People Have Been Pre-Dating Before Going On Offline Dates. Here’s Why It’s A Good Idea
Excuse me but I often compare modern dating to shopping, especially because we go through a plethora of options, only to discard most of them. Sounds brutal but how many guys you met online actually ended up being a significant person in your life? We try a person on and if it doesn’t work, we go on with a search. When I go shopping, I reject several clothes (mostly because I can’t afford them!) but until I find a dress that makes me feel like ‘yes, I need this!’ I don’t buy it. My heart should go to the dress and I should be restless without it in my life. How can I go for a man, just for the hell of it? I am a pricey dater and I like it that way. Pre-dating or virtual dating sounds like the thing for me.
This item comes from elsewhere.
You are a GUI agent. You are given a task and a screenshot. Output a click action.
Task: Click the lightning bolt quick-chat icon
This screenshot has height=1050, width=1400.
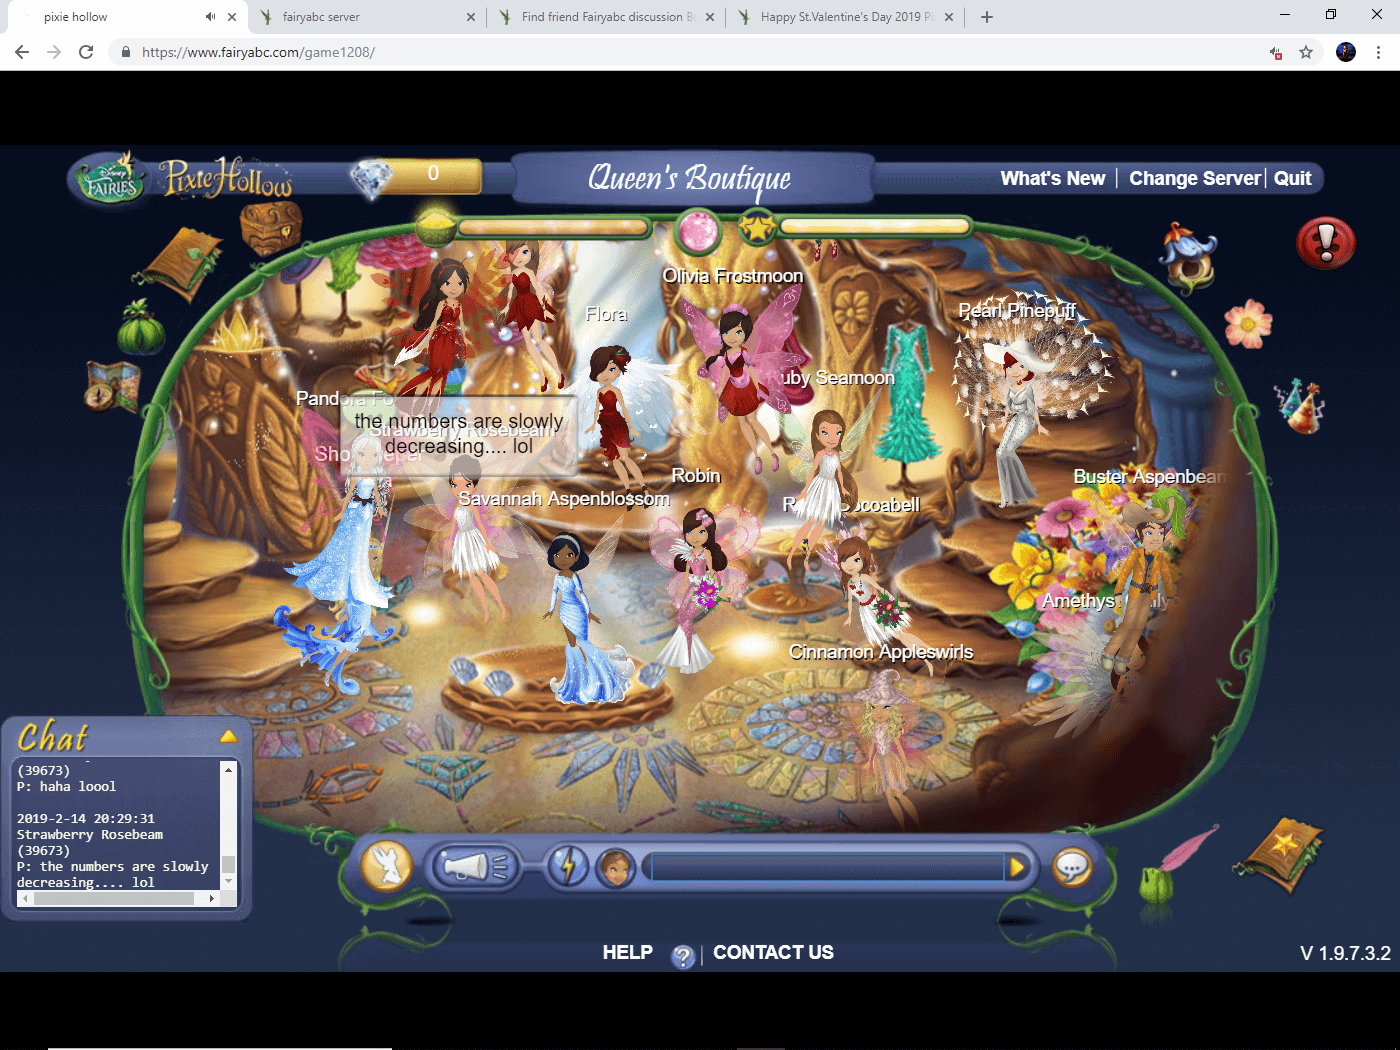(x=568, y=866)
This also means that I guard my time and effort, fiercely. Honestly, I barely have enough to do the things I like, to meet the people I like. I find it really a waste of time and effort to meet someone for a coffee date where I am more interested in my Irish latte than his aunt Irene.
In the pandemic where we don’t go out as often, it is even crazier to invest time in a dumbfuck. Thankfully, the lockdown taught us how to accomplish things online and save our effort of having to wear something fancy. It has made me incredibly lazy and I have lost my will to wear anything that is not loungewear. The best thing? Pre-dating! Turns out, millennials have been investing in having online video dates before having a real one. You know, how you have several rounds of a job interview.
“Indians now go on ‘pre-dates’, where they explore virtual dating for the first time. They use video dates to get to know one another before meeting IRL (in real life),” remarked Samarpita Samaddar, Bumble India’s PR director and spokesperson told afaqs.com.
If you ask me, this is a wise move and I’d totally vouch for it. Here’s why I think pre-dating is a good idea.
It cuts through the clutter
When it comes to online dating, you meet someone new and all you have is their chatting style to judge from. We know our texting personality is widely different from our in-person behaviour. He may be funny while texting but be just slightly more interesting than watching paint dry in slo-mo during verbal conversations. Or maybe it’s the other way around. Maybe he is a bad texter. Maybe his images are too filtered and he looks nothing like that. A video date will help you clear the clutter and finally meet only the guys who truly deserve having your waxing appointment be affected by them.
You save a lot of money
If you were to go on a date with every guy you met online, it would not just be tedious but also poverty inducing. Nope. Save all that money for a night out with your friends. Stay home and spend money only on the guy who is worth it.
You’re taking your time
“Video dating also extends the process of getting to know someone in what biological anthropologist Helen Fisher calls “slow love.” With virtual dates, there is the opportunity to spend more time talking before rushing into a physical relationship,” Liesel Sharabi Ph.D. writes in Psychology Today. This will slow things down and you will be taking time to get to know each other before getting in the sack with each other. I’d say pre-dating is a wise choice.
It will help you focus on the real qualities that matter
“It can give you a better sense of the experiential qualities that make someone attractive in person – like their sense of humor – which means fewer surprises later on,” Sharabi says. When we are on a real-life date, there are several factors influencing our attraction: looks, pheromones, alcohol, and all that. That is fine but it wouldn’t hurt to get to know a guy’s core qualities before being mesmerised by his abs. Is he humourous? Does he care about cats? Is he sexist? Talk without distractions!
ALSO READ: Networking On Tinder, Flirting On LinkedIn And Sexting On LudoKing, Indians Have It All Mixed Up
Virtual daters form a connection before even meeting for the first time
According to a study, “Participants’ reactions were more positive toward individuals whom they had Virtual Dated than toward those whose profiles they had seen, effects that carried forward through an initial face-to-face meeting in a speed date.” It’s likely that you both will skip through the initial awkwardness and connect better on your real first date.